Cycles

Robert Samuelson urges us to change the focus of our attention from the business cycle to the financial cycle:

The Great Recession has inflicted enduring economic damage. Business investment has lagged; many workers have dropped out of the labor force. By early 2014, calculates the BIS, U.S. gross domestic product — the economy’s output — was 13 percent below where it would have been if pre-crisis growth trends had continued. In Britain, the gap was 19 percent; in France, 12 percent; even Germany had a shortfall, 3 percent.

Conventional business-cycle analysis didn’t anticipate these steep losses. It also missed other features of the post-crisis economy. Unlike earlier recessions, countercyclical policies — especially low interest rates by the Fed and other government central banks — have only modestly helped recovery. Low rates fail if borrowers don’t want to borrow or lenders don’t want to lend.

It is flabbergasting to me that we could adopt a whole set of policies including housing and transportation policies, immigration policies, trade policies, and inheritance policies, all of which tend to benefit the upper middle class and wealthiest at the expense of the poor and struggling working people and be surprised when incomes are increasingly concentrated in fewer hands. A century ago the poor and the rich lived side by side, inheritance taxes made it harder for the rich to transfer their wealth to their children, imported goods were a tiny fraction of what we consumed, and poorly run or profligate businesses were allowed to fail.

Nowadays the upper middle class rarely see the poor, people with advanced degrees almost invariably marry other people with advanced degrees, and we subsidize banks and large companies. How far we’ve advanced@!

2 comments… add one
  • TastyBits Link

    Once you understand fiat money and fractional reserve lending, it becomes clear how the economy expands, and why it stalls.

    Fiat money is the attempt to divorce value from money and to graft it onto currency. Those who are able to acquire this fiat money first are able to obtain the full value, but subsequent users are able to obtain less and less value from it.

    Fractional reserve lending allows fiat money to be created through borrowing, and there are few limits. Capital requirements and asset quality are two, and these are regulated.

    In addition, there are additional financial instruments, and these may or may not be actual credit. These may or may not be public, and if public, they may or may not be regulated. If regulated, they may or may not be regulated as credit. Much of this additional credit is leveraged off the original credit created through fractional reserve lending.

    None of this is necessarily nefarious, but it is complex. The complexity is due to the various instruments having various purposes, and some having multiple purposes. The complexity does allow for nefarious uses such as money laundering type transformations of assets.

    Vigorous regulation can limit this, but not if the regulators are working for the industry. In the leadup to the 2008 Financial Crisis, Timothy Geithner at the NY Fed “fought tooth and nail” to keep the capital requirements low and the assets highly rated for the institutions he regulated.

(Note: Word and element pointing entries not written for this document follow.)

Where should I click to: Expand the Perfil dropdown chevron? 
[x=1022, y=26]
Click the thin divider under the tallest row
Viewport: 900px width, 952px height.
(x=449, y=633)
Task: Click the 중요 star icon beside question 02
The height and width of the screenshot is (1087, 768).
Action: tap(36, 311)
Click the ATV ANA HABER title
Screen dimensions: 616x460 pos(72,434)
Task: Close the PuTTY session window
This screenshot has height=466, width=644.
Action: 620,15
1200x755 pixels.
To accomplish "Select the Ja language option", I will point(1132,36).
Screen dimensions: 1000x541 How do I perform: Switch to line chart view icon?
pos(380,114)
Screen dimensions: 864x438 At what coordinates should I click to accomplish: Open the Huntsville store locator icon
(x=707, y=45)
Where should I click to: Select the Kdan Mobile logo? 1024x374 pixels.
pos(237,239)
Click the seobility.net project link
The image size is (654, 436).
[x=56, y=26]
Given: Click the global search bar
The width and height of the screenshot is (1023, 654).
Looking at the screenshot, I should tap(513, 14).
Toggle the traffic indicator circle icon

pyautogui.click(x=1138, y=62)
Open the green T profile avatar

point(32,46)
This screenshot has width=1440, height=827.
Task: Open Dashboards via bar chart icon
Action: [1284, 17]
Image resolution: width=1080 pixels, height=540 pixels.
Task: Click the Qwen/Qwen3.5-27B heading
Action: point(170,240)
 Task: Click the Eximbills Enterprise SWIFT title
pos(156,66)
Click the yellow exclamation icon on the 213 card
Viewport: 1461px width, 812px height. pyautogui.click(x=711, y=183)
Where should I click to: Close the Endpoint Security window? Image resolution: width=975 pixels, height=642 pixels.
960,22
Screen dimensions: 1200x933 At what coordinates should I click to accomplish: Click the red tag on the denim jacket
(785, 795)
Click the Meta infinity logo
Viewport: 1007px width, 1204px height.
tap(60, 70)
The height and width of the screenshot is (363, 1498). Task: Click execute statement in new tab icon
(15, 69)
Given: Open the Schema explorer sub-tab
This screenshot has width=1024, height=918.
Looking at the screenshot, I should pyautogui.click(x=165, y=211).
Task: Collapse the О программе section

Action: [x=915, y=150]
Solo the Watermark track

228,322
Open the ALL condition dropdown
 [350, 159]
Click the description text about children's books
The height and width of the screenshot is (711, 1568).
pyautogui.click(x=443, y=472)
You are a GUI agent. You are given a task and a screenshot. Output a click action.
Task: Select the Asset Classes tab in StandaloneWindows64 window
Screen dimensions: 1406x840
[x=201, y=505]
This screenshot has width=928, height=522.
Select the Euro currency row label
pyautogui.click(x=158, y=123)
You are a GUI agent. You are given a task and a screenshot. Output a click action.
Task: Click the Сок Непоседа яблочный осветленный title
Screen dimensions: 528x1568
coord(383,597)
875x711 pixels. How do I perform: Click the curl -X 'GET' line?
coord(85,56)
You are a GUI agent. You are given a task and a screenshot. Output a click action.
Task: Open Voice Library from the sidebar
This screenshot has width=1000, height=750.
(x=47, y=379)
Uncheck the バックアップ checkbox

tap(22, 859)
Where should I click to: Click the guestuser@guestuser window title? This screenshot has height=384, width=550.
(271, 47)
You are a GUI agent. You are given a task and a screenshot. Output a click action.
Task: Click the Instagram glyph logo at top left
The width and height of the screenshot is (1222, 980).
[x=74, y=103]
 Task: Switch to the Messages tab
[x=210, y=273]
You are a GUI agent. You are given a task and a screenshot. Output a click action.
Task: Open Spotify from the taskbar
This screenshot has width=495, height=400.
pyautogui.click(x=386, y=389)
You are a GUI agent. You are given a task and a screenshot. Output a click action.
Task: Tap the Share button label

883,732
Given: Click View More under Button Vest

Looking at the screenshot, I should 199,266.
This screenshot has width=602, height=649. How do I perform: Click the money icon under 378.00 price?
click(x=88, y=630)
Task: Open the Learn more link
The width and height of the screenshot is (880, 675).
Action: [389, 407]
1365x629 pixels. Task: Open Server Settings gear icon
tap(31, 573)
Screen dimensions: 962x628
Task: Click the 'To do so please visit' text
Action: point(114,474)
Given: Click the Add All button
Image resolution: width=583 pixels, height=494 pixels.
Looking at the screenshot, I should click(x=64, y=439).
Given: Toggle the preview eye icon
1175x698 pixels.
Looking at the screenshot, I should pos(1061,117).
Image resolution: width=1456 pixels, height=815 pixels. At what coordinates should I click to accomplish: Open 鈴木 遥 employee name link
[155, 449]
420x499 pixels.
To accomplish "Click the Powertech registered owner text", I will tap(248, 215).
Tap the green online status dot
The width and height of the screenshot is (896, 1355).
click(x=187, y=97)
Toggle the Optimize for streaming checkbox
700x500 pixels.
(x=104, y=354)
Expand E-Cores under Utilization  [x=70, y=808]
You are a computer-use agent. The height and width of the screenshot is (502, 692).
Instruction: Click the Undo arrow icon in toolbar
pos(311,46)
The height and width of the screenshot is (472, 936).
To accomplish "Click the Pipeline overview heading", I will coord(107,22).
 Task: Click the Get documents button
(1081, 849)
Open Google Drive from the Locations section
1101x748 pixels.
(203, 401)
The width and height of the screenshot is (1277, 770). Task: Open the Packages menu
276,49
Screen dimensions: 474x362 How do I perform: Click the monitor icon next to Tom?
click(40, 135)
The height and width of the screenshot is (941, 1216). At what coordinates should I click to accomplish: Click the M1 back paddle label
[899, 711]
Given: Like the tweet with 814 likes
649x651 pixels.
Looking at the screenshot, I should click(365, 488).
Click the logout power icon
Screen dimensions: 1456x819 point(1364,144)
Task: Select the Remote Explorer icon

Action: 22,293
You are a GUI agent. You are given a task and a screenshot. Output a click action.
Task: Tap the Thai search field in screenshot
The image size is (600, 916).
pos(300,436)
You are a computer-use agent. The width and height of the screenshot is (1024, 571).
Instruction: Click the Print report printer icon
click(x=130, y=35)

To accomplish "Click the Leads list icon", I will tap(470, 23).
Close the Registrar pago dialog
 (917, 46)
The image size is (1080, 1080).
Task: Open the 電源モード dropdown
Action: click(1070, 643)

    The combination of fiat money and fractional reserve lending is like steroids and human growth hormone times ten. It allows the economy to expand well beyond anything natural, but it comes with a price.

    The problem starts when the illusionist begins to believe he really is a magician. The only way for the illusion to work is for the credit supply to not outstrip the asset plus money supply.

    In 2008, primary assets crashed, and they took down second, third, fourth, fifth, nth level assets leveraged off of them. There were/are also many assets that were propped up to keep the leveraged assets from crashing. What is visible is the tip of the iceberg. The majority is either private, or it is interwoven into a leveraged instrument.

    This is what needs to be cleared, and until it is equalized, the economy will drag along. Also, attempts to increase credit through government borrowing will not work unless it is offset by actual asset creation, but unless those assets are able to generate more value than the amount borrowed, it will only prolong the problem.

    As to proof of my thesis, I offer the past 6 years plus a stimulus package, and I will add the time it takes until the economy and employment pick-up.

    The first solution to the financial cycle problem is hard money and hard lending, but the problem is slower growth. These could be overcome, but it would be easier to convince people Apple is evil.

    The second solution is the semi-hard money, vigorous bank regulators, and our old friends Glass and Steagall.

    The business cycle would not be repealed. Businesses could and should be able to make stupid business decisions including borrowing, and creditors could and should be able to make stupid lending decisions. The impact of those decisions would not be amplified as much.

    In a system where creditors are lending money they do not possess, they must abide by the regulations of the entity that controls that money. Conservatives and libertarians either do not understand or refuse to understand this simple fact. Yes Virginia, banks lend that which they do not possess, and that is the rest of the story.

  • ... Link

    It isn’t flabbergasting at all if you assume they’re lying when they say they want the opposite outcome of what they claim to want. If they didn’t want these concentrations of wealth and income then they’d stop doing the things that got us here, instead of constantly pushing for more of the same.